Optimizing Approximate Membership Metadata in Triple Pattern Fragments for Clients and Servers

In Proceedings of the 13th International Workshop on Scalable Semantic Web Knowledge Base Systems (2020)

Depending on the HTTP interface used for publishing Linked Data, the effort of evaluating a SPARQL query can be redistributed differently between clients and servers. For instance, lower server-side CPU usage can be realized at the expense of higher bandwidth consumption. Previous work has shown that complementing lightweight interfaces such as Triple Pattern Fragments (TPF) with additional metadata can positively impact the performance of clients and servers. Specifically, Approximate Membership Filters (AMFs)—data structures that are small and probabilistic—in the context of TPF were shown to reduce the number of HTTP requests, at the expense of increasing query execution times. In order to mitigate this significant drawback, we have investigated unexplored aspects of AMFs as metadata on TPF interfaces. In this article, we introduce and evaluate alternative approaches for server-side publication and client-side consumption of AMFs within TPF to achieve faster query execution, while maintaining low server-side effort.

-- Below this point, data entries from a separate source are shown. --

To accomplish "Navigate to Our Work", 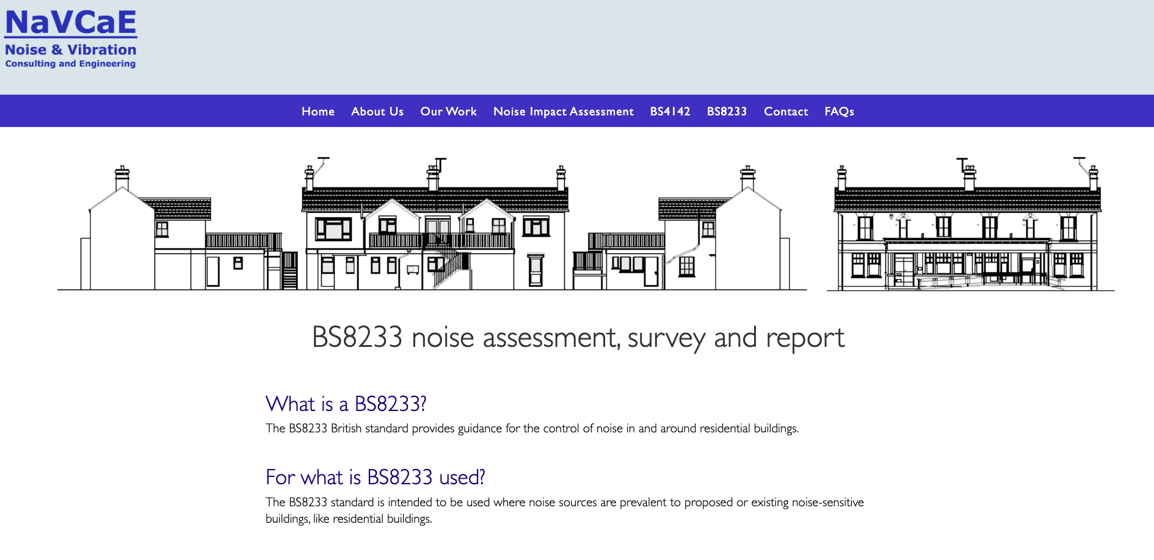I will point(448,111).
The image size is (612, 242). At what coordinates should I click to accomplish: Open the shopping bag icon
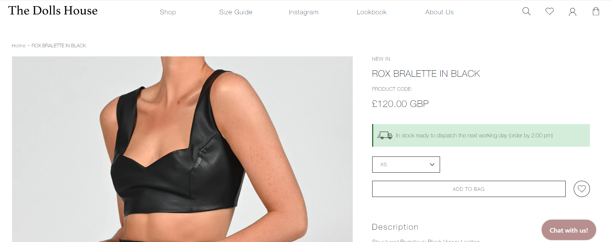click(596, 11)
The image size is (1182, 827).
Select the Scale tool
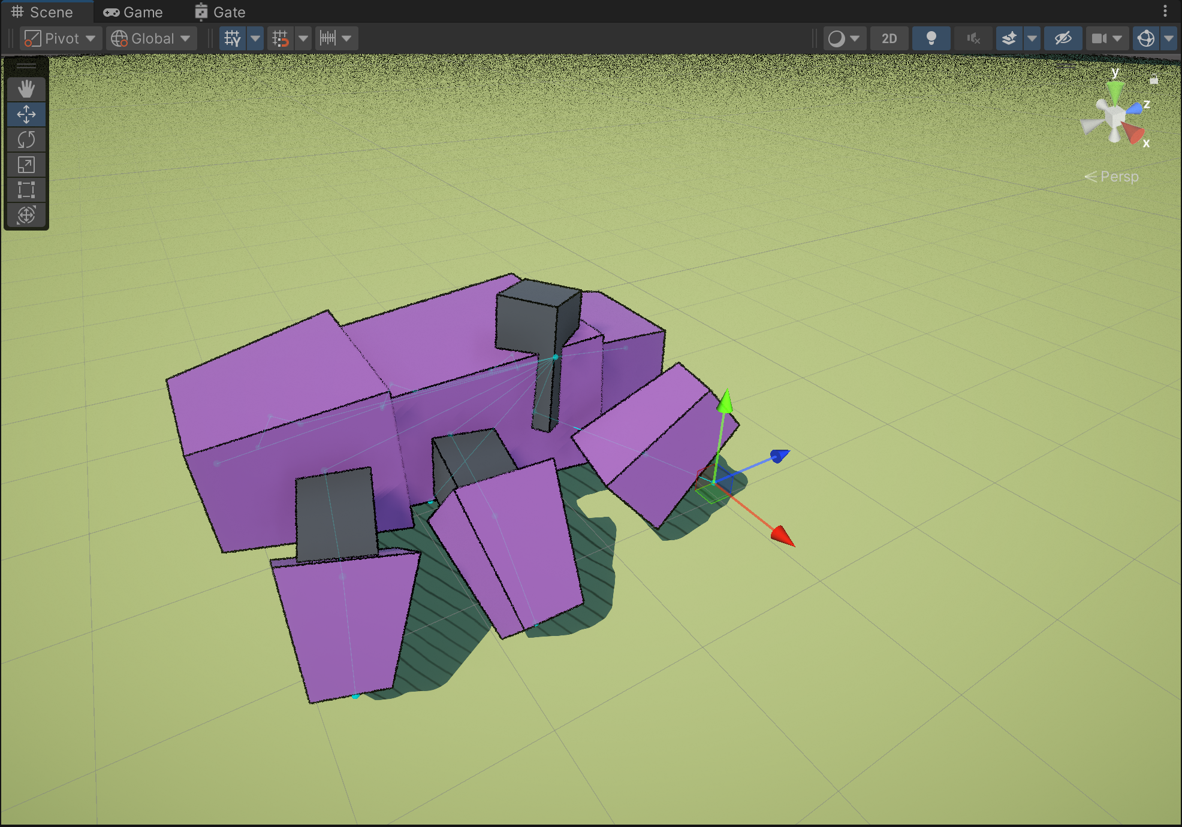[x=26, y=165]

Our alternative client-side algorithm and the proposed server configurations significantly reduce both the number of HTTP requests and query execution time, with only a small increase in server load, thereby mitigating the major bottleneck of AMFs within TPF. Compared to regular TPF, average query execution is more than 2 times faster and requires only 10% of the number of HTTP requests, at the cost of at most a 10% increase in server load. These findings translate into a set of concrete guidelines for data publishers on how to configure AMF metadata on their servers.